Given the UNHRC has already held the Australian government accountable for not taking action to prevent the damaging effects of climate change, it will be significant if a formal duty of care is not recognised by the Court.
In Australian Conservation Foundation Incorporated v Woodside Energy Ltd & Anor (VID 345 of 2022), the Australian Conservation Foundation (ACF) is opposing an offshore gas processing facility off the coast of Western Australia proposed by Woodside Energy.
The claim is brought pursuant to the Environment Protection and Biodiversity Conservation Act 1999 (Cth) (EPBC Act) which prohibits action being taken that will have a significant impact on a National Heritage place.
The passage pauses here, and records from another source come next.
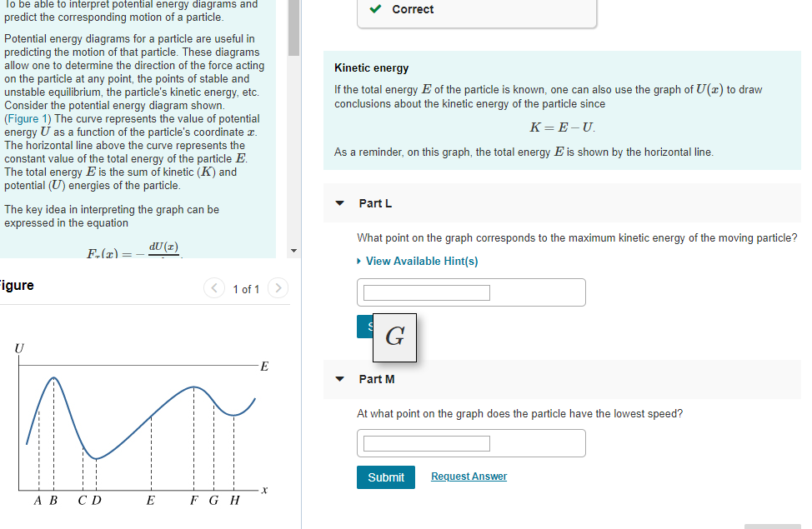Select the Part L answer input box
812x529 pixels.
click(x=425, y=292)
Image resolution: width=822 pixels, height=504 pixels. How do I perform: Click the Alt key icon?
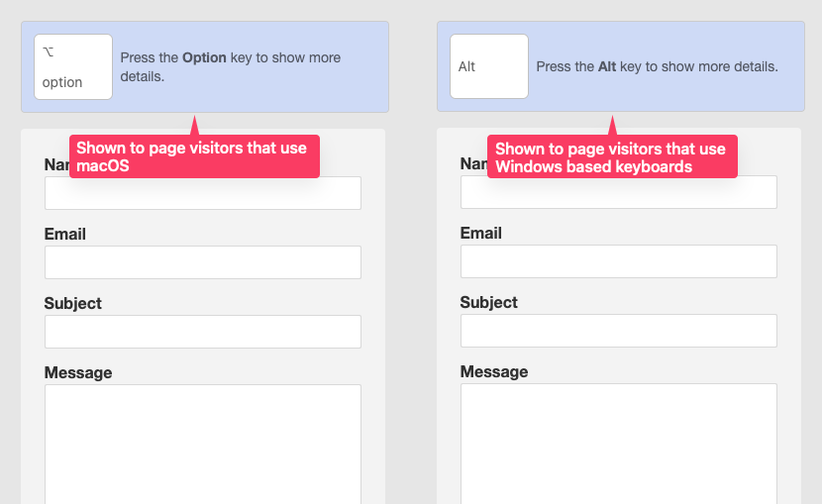pos(489,67)
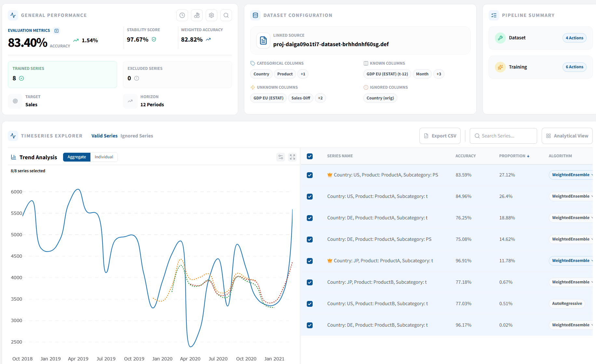The height and width of the screenshot is (364, 596).
Task: Open settings gear in General Performance
Action: pyautogui.click(x=211, y=15)

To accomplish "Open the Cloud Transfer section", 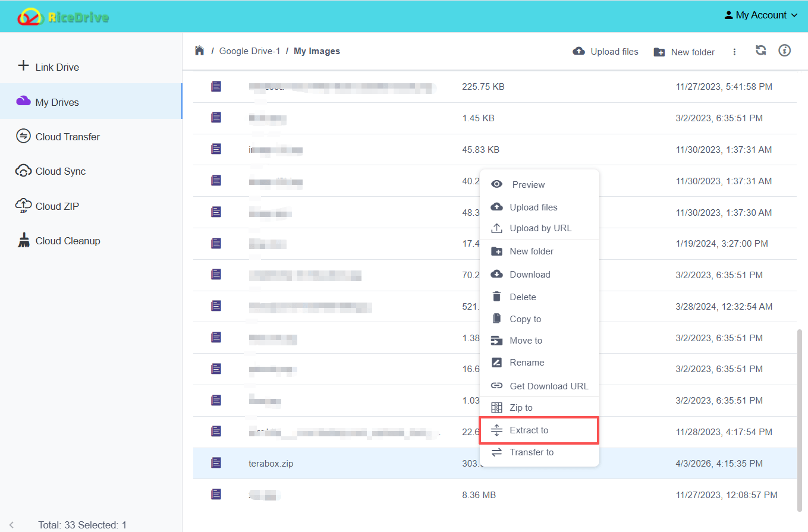I will point(67,136).
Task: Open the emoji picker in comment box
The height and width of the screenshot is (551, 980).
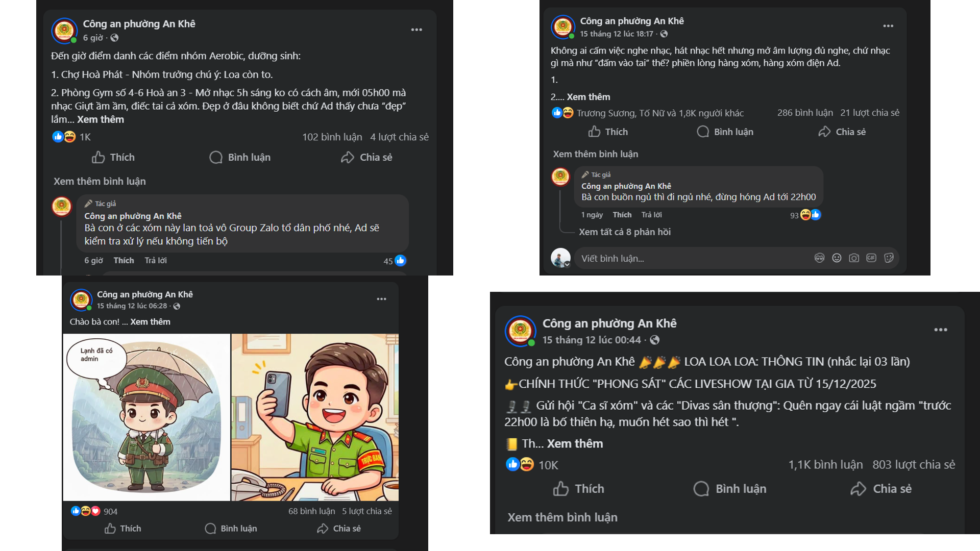Action: pyautogui.click(x=837, y=258)
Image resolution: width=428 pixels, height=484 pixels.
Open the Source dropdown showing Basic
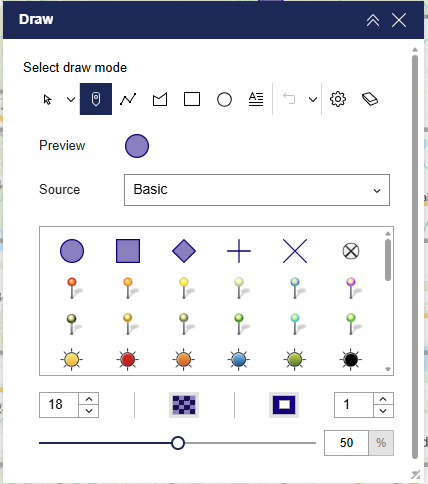[x=257, y=190]
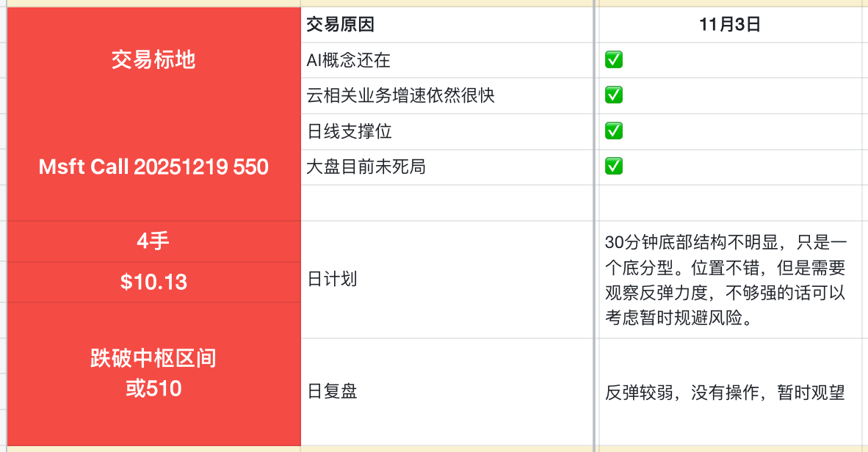Click the checkmark for 大盘目前未死局

point(614,167)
In 2014, the minister responsible for administering the EPBC Act made a decision to streamline the approvals process for petroleum and greenhouse gas storage activities, delegating authority to the National Offshore Petroleum Safety and Environmental Management Authority to regulate approvals pursuant to the Offshore Petroleum and Greenhouse Gas Storage Act 2006 (Cth). This program means that approval of these activities is not subject to the EPBC Act. However, actions which will have, or are likely to have, a significant impact on national or world heritage property are excluded from the program and must be assessed in accordance with the EPBC Act.
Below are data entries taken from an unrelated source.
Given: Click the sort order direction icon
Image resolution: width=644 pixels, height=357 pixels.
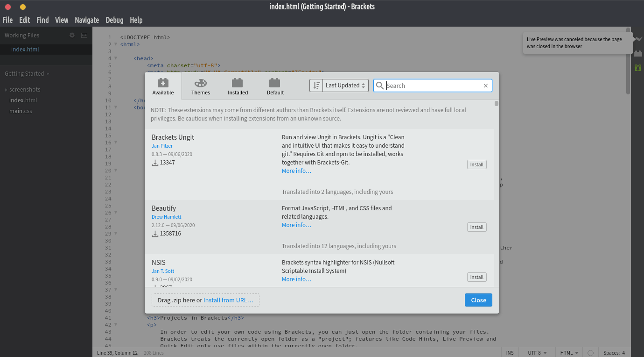Looking at the screenshot, I should pos(316,86).
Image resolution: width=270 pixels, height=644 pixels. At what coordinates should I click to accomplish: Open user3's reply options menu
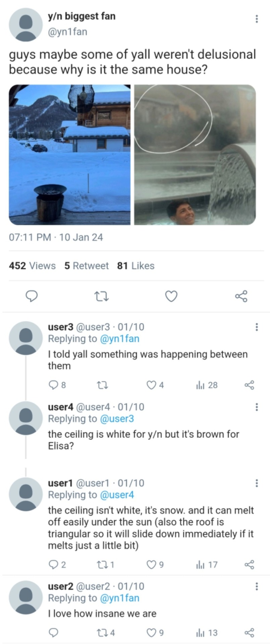[257, 327]
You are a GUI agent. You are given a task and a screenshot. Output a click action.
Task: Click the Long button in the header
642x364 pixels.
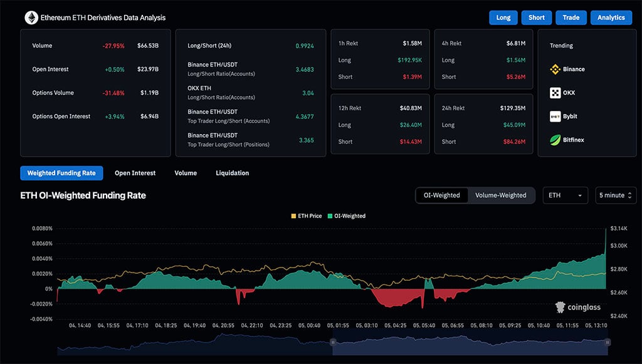[x=503, y=18]
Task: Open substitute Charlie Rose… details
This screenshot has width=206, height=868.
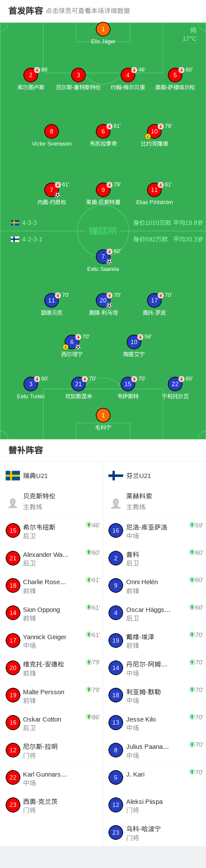Action: pyautogui.click(x=52, y=586)
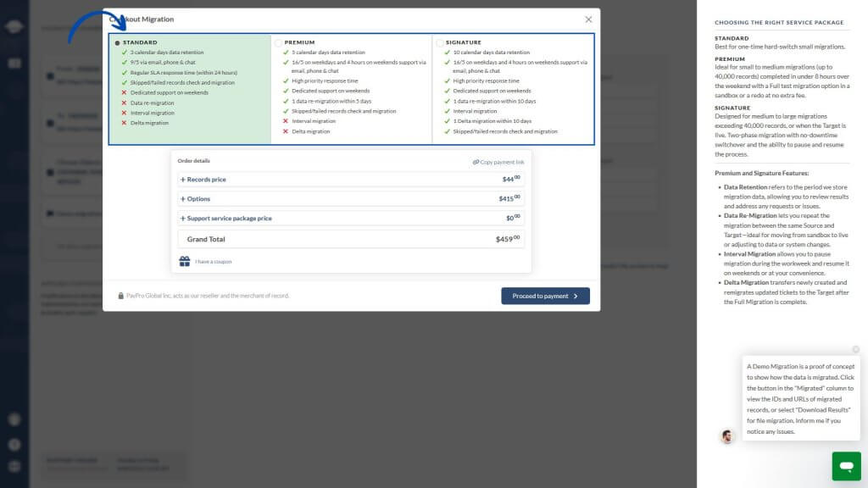Image resolution: width=868 pixels, height=488 pixels.
Task: Open the green live chat widget
Action: point(845,466)
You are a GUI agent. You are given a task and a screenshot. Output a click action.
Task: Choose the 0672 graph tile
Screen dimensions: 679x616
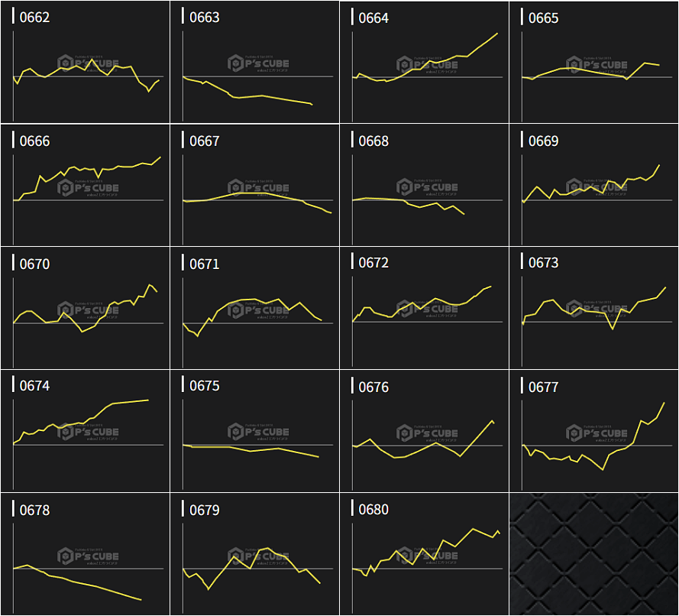click(424, 308)
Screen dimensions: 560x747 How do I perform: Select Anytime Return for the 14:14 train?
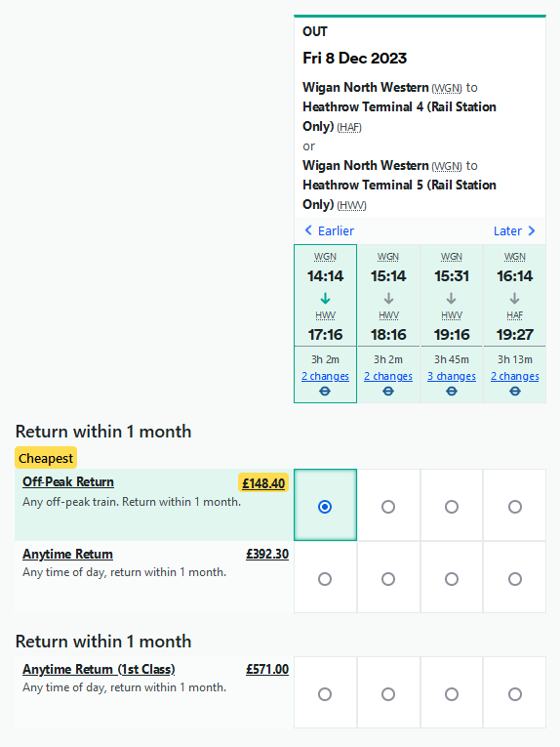click(325, 579)
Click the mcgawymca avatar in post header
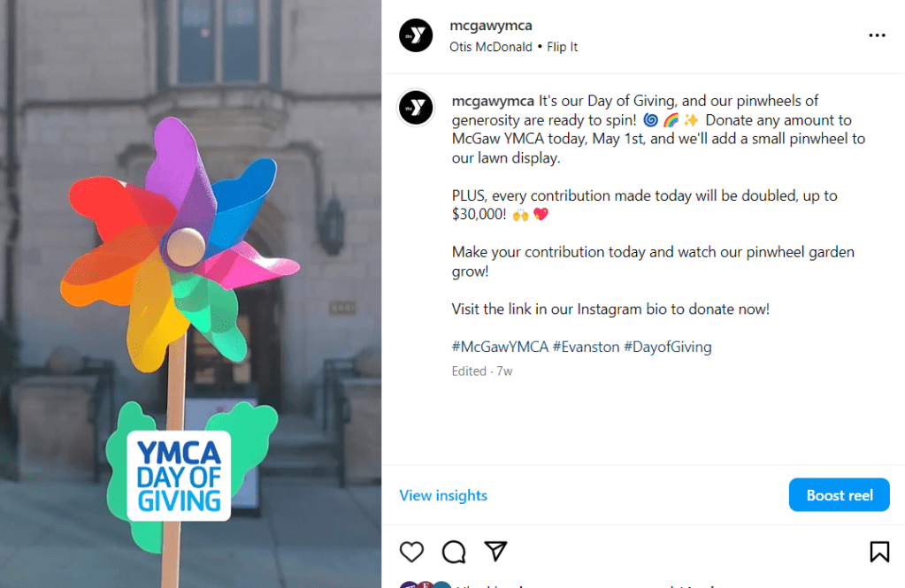905x588 pixels. point(416,35)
The applicant is alleging that the pollution caused by the project will fuel an increase in the global average surface temperature, damaging the Great Barrier Reef in the process. By alleging that the proposal will damage a world heritage site, ACF are seeking to bring the approval process back within the stricter jurisdiction of the EPBC Act. Significantly, the Great Barrier Reef is found on the east coast of Australia, over 3000 kilometres away from the proposed gas facility. ACF claims that the project will create at least 878 million tonnes of greenhouse gas emissions and are seeking an injunction to restrain Woodside from carrying out their proposal.
If ACF is successful, it will set a precedent for all future offshore petroleum and greenhouse gas emitting projects in Australia's energy and resources sector to be considered under the national environment law.
Climate change litigation is developing in relation to human rights, project approval and corporate accountability.
Potential future difficulties may arise as the tension grows between the impacts of climate change and the economic value of the energy and resources industry. If the Federal Court accept ACF's submissions that a gas facility can have a global effect on the environment, it may be possible to object to almost any large offshore petroleum or greenhouse gas emitting project that is estimated to produce emissions over a certain threshold. Of particular interest will be whether a new form of global 'substitution' argument emerges that submits that if a certain project is not undertaken by Australia, it will be undertaken by another country, nullifying any purported protection of the environment.
There is also the possibility that other states will look to adopt human rights legislation, and the decision in Pabai might introduce them at a federal level. If this were to happen, the Waratah case has shown that obtaining approvals for mining projects will be assessed through the lens of human rights, increasing the likelihood of pushback from environmental activist groups.
Further, if the Court makes a finding in favour of the Torres Strait Islanders in Pabai, any reparation orders will be significant in light of the UNHRC's recent decision against the Australian government. Deciding appropriate remedies is difficult, as the assessment of damages for the harmful effects of climate change is a new concept which has yet to be considered in detail by the courts.